Un homme debout près d'elle alluma une cigarette, dont la fumée parvint à ses narines. Elle se déplaça à l'autre bout du banc métallique. A New York c'était encore le coeur de la nuit ; Adam et les filles dormaient profondément. Elle avait somnolé trois ou quatre heures mais ne sentait pas la fatigue. Elle était à Paris, dans la ville où elle avait grandi, et où elle ne faisait que passer. Seule, pour la première fois depuis dix ans. En sortant de l'avion tout à l'heure, elle avait aspiré une bouffée de liberté grisante.
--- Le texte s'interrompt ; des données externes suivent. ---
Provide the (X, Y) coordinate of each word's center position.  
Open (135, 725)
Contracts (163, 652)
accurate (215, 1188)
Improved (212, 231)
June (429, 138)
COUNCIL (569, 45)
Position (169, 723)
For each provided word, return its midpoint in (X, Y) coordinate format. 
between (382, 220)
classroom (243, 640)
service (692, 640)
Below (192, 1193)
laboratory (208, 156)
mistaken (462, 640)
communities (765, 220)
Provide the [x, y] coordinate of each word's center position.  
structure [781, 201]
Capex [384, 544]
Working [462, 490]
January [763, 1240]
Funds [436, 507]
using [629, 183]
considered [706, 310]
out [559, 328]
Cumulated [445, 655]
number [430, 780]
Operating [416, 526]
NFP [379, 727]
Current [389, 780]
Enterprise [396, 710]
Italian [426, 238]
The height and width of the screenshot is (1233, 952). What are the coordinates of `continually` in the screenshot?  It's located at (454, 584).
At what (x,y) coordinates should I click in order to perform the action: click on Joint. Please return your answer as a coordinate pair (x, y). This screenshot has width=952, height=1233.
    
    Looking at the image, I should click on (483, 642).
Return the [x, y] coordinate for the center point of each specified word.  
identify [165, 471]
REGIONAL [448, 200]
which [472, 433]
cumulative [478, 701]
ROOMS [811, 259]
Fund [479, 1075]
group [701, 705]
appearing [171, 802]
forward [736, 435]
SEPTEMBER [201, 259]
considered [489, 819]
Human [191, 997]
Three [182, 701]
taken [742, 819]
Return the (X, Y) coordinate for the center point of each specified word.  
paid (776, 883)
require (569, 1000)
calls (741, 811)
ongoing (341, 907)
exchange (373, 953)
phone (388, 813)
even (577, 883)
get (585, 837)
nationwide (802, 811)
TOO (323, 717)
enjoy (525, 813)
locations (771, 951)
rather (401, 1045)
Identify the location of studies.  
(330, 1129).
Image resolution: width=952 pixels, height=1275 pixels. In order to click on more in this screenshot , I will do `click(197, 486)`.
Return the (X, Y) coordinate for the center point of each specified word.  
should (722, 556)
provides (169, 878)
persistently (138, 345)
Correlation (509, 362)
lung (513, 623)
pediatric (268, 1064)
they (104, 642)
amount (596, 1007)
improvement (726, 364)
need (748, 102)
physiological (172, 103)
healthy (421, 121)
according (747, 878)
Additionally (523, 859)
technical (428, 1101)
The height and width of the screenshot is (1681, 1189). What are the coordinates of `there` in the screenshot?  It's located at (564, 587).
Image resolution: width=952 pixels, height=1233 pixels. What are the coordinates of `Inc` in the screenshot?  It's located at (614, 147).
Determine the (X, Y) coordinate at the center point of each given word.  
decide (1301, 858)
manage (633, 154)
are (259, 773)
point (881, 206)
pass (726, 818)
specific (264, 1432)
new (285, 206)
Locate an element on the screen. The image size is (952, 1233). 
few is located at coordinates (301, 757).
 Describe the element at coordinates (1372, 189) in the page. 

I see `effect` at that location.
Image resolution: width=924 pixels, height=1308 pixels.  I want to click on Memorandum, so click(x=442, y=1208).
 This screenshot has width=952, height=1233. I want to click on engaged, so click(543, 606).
Pas d'enfant à réveiller et à porter, pas de doudou à ramasser, pas de poussette à déplier. Seule. Elle regarda autour d'elle. Le ciel était gris clair, les trottoirs gris foncé, les piliers de béton qui soutenaient la route en hauteur, gris souris, et les murs du terminal 2C de l'autre côté, gris-beige. Tout gris, hormis les panneaux d'Europcar vert vif. Sans doute tous les aéroports au monde étaient-ils gris, mais il y avait ici quelque chose de spécifiquement français : la ligne droite de la route portée par les piliers de béton, les bâtiments bas avec leurs toits plats aux motifs géométriques ? Quelque chose de plus petit, lisse et soigné qu'à New York. Et l'odeur, grise aussi, différente de celle de New York, une odeur intime qu'elle reconnaissait instantanément. Chez elle. 
De la grisaille surgit une image : Debarati, le dos très droit, ses cheveux noirs tombant sur ses épaules, assise nue dans la baignoire du Crillon et lavant ses chaussettes en nylon noir qu'elle avait enfilées sur ses avant-bras comme des gants de femme fatale. Deb illuminant de sa beauté la salle de bains en marbre du palace qui ressemblait la minute d'avant à une prison dorée. Deb poussant un cri de protestation en entendant le clic de l'appareil photo, avant même de voir Charlotte sur le seuil : "Non ! T'es chiante !" Deb éclatant de rire. 
C'était il y a quinze ans. A peine arrivée à Paris et descendue au Crillon, Charlotte s'était demandé ce qu'elle faisait là avec ce groupe de milliardaires américains cacochymes qui avaient fait le voyage depuis New York en jet privé et qu'émoustillait l'accent français de leur jeune conférencière. De sa chambre à mille euros la nuit, elle avait appelé son amie, qui avait débarqué une demi-heure après, vêtue d'un jean moulant et d'un perfecto plein de petites fermetures éclair lui donnant davantage l'air d'une prostituée de luxe que d'une étudiante américaine en histoire de l'art qui faisait des recherches en France. Charlotte s'était sentie revivre. 
Elle avait appelé Deb au secours ; Deb était accourue.